The reader need not strive to discover any deep-lying ground or justification for these definitions.[1100] Architectonic, that ‘open sesame’ for so many of the secrets of the Critique, is the all-sufficient spell to resolve the mystery. As a matter of fact, Kant is here taking advantage of the popular meaning of the term judgment in the sense in which we speak of a man of good judgment; and in order that judgment and understanding may be distinguished he then imposes an artificial limitation upon the meaning in which the latter term is to be employed.
As formal logic abstracts from all content, it cannot, Kant maintains, supply rules for the exercise of “judgment.” It is otherwise with transcendental logic, which in the pure forms of sensibility possesses a content enabling it to define in an a priori manner the specific cases to which concepts must be applicable. The Analytic of Principles is thus able to supply “a canon for the faculty of judgment, instructing it how to apply to appearances the concepts of understanding which contain the condition of a priori rules.”[1101] This will involve (1) the defining of the sensuous conditions under which the a priori rules may be applied—the problem of the chapter on schematism; and (2) the formulating of the rules in their sensuous, though a priori, concreteness—the problem of the chapter on “the system of all principles of pure understanding.”
Such is Kant’s own very misleading account of the purposes of these two chapters. There are other and sounder reasons why they should be introduced. In the Analytic of Concepts, as we have seen,[1102] the transcendental deduction only succeeds in proving that a priori forms of unity are required for the possibility of experience. No proof is given that the various categories are just the particular forms required, and that they are one and all indispensable. This omission can be made good only by a series of proofs, directed to showing, in reference to each separate category, its validity within experience and its indispensableness for the possibility of experience. These proofs are given in the second of the two chapters. The chapter on schematism is preparatory in character; it draws attention to the importance of the temporal aspect of human experience, and defines the categories in the form in which they present themselves in an experience thus conditioned by a priori intuition.
CHAPTER I
THE SCHEMATISM OF PURE CONCEPTS OF UNDERSTANDING[1103]

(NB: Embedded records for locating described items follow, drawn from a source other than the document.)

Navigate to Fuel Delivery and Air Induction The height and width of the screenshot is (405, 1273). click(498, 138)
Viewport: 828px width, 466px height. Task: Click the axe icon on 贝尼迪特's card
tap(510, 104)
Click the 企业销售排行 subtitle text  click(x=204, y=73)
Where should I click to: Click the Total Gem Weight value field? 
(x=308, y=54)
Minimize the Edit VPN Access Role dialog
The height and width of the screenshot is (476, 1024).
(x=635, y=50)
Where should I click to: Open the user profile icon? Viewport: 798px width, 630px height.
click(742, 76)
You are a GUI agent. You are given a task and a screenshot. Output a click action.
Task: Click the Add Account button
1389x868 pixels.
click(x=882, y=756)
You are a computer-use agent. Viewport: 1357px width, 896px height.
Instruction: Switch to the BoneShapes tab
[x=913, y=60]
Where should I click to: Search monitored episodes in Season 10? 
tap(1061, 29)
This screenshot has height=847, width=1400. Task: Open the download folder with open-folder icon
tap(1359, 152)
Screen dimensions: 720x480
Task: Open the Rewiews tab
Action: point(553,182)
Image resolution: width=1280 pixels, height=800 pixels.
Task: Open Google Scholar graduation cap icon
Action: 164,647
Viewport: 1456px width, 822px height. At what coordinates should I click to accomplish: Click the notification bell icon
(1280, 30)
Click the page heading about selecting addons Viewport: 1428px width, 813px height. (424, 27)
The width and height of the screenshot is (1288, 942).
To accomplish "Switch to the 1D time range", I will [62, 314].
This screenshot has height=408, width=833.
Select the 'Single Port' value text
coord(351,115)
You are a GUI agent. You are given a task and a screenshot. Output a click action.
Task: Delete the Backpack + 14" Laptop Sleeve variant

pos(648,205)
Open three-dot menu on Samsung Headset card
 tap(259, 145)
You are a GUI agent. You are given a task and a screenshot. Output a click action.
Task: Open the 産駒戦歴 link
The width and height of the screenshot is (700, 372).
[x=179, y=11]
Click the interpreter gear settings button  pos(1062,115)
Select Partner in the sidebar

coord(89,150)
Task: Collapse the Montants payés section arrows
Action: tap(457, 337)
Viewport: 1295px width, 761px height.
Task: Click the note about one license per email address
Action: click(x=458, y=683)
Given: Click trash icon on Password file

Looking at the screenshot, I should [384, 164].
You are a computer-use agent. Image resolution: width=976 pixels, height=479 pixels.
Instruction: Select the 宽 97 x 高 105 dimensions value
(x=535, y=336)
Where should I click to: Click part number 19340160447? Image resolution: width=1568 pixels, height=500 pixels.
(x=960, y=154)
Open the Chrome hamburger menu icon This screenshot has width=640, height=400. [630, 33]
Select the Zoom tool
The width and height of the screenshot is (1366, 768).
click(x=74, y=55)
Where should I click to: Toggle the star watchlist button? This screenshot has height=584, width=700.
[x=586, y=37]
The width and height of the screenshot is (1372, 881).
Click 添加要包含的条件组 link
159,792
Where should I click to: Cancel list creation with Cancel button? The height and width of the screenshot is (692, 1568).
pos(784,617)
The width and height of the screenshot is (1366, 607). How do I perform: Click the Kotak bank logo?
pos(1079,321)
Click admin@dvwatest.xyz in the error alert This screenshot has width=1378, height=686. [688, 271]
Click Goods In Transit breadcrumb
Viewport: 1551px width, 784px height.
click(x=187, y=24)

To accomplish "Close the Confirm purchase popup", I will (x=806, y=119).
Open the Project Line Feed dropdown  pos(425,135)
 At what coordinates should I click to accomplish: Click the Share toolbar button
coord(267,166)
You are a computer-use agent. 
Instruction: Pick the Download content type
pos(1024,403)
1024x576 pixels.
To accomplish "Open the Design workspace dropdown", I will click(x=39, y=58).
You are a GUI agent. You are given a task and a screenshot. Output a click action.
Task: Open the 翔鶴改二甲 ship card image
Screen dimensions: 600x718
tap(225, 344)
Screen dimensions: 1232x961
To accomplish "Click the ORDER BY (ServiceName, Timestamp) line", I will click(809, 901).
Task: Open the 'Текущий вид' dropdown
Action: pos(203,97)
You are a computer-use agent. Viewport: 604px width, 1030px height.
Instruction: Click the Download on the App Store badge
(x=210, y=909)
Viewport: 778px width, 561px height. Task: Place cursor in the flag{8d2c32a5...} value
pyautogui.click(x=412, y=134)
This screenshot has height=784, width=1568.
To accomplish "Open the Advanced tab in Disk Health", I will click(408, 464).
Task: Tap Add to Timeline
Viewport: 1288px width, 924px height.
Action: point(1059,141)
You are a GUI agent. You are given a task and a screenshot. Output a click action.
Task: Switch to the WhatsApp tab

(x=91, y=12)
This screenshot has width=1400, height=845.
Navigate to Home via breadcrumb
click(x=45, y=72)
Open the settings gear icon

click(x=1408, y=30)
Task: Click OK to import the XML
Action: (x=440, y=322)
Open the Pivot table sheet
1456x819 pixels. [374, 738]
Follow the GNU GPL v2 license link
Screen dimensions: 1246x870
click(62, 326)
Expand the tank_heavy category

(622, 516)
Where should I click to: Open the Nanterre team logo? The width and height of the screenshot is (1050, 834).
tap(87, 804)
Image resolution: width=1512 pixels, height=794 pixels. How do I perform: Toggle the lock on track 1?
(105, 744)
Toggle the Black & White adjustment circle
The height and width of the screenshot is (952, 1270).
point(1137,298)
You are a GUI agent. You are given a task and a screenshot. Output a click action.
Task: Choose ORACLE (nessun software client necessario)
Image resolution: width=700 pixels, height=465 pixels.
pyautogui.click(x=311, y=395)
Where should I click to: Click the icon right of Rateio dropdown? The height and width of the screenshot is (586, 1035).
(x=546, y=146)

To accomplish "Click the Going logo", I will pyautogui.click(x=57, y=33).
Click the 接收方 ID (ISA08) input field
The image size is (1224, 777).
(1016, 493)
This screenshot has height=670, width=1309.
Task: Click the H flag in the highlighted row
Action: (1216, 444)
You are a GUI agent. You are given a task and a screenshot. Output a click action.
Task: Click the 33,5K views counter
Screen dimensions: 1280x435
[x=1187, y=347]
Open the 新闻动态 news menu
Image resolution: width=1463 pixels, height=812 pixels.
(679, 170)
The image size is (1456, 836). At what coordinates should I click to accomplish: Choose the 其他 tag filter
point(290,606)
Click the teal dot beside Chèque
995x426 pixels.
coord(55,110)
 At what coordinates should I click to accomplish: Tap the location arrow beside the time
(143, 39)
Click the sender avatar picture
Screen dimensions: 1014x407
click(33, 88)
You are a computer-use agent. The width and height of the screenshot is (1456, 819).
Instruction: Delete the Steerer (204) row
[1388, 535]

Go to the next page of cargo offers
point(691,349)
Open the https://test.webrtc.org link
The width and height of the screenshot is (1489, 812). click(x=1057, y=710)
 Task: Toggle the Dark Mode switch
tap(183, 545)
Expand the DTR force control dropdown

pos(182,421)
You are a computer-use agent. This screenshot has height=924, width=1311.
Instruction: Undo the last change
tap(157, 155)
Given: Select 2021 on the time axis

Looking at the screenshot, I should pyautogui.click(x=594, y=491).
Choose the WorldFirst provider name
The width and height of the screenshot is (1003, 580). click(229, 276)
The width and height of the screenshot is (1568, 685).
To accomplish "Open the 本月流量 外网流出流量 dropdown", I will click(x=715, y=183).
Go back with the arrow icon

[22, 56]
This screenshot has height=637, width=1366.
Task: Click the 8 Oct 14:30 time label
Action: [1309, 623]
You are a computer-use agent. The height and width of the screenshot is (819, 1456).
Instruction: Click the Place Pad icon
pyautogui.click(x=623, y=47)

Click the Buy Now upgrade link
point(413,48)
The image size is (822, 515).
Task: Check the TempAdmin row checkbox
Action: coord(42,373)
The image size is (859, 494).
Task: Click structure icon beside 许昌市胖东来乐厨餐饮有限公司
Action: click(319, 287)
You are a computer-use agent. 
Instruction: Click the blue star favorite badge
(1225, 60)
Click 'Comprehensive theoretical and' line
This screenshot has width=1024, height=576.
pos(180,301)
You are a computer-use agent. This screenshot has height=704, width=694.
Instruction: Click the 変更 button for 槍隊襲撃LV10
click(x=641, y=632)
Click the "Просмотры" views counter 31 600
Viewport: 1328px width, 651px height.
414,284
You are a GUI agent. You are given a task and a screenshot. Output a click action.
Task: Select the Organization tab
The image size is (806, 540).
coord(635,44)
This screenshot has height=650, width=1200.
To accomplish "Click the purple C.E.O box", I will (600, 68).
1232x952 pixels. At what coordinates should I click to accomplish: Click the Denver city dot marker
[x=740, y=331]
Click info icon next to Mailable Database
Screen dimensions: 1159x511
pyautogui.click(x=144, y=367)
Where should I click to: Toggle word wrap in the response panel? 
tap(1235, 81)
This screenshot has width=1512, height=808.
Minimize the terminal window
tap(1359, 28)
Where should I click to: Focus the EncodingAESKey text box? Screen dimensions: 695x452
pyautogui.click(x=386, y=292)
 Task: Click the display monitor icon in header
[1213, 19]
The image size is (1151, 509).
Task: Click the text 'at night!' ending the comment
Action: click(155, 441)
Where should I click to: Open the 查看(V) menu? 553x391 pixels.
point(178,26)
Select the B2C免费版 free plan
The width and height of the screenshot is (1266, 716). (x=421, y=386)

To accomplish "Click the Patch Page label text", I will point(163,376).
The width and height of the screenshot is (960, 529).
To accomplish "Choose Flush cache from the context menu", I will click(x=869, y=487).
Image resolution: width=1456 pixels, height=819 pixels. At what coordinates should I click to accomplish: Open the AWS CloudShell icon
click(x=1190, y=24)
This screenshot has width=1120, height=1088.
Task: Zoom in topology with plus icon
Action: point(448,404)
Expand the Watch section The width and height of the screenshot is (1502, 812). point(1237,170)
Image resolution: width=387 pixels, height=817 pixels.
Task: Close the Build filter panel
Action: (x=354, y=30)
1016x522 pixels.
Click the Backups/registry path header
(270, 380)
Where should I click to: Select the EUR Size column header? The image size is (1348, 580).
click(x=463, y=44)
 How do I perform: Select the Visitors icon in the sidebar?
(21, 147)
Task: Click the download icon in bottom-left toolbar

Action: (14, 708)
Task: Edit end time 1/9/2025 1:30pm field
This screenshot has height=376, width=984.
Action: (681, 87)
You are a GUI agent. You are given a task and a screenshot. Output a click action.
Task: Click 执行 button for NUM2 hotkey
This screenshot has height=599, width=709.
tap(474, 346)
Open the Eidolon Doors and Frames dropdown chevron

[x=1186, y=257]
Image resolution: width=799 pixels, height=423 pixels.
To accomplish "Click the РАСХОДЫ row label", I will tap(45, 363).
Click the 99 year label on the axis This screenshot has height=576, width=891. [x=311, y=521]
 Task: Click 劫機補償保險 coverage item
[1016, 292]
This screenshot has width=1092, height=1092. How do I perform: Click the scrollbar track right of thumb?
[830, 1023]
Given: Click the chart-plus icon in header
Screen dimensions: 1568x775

The more artificial aspect of Kant’s argument again appears in the reason which he assigns for the existence of a problem of schematism, namely, that pure concepts, and the sensuous intuitions which have to be subsumed under them, are completely opposite in nature. No such explanation can be accepted. For if category and sensuous intuition are really heterogeneous, no subsumption is possible; and if they are not really heterogeneous, no such problem as Kant here refers to will exist. The heterogeneity which Kant here asserts is merely that difference of nature which follows from the diversity of their functions. The category is formal and determines structure; intuition yields the content which is thereby organised. Accordingly, the “third thing,” which Kant postulates as required to bring category and intuition together, is not properly so describable; it is simply the two co-operating in the manner required for the possibility of experience. Kant’s method of stating the problem of schematism is, however, so completely misleading, that before we can profitably proceed, the various strands in his highly artificial argument must be further disentangled. This is an ungrateful task, but has at least the compensating interest of admirably illustrating the kind of influence which Kant’s logical architectonic is constantly exercising upon his statement of Critical principles.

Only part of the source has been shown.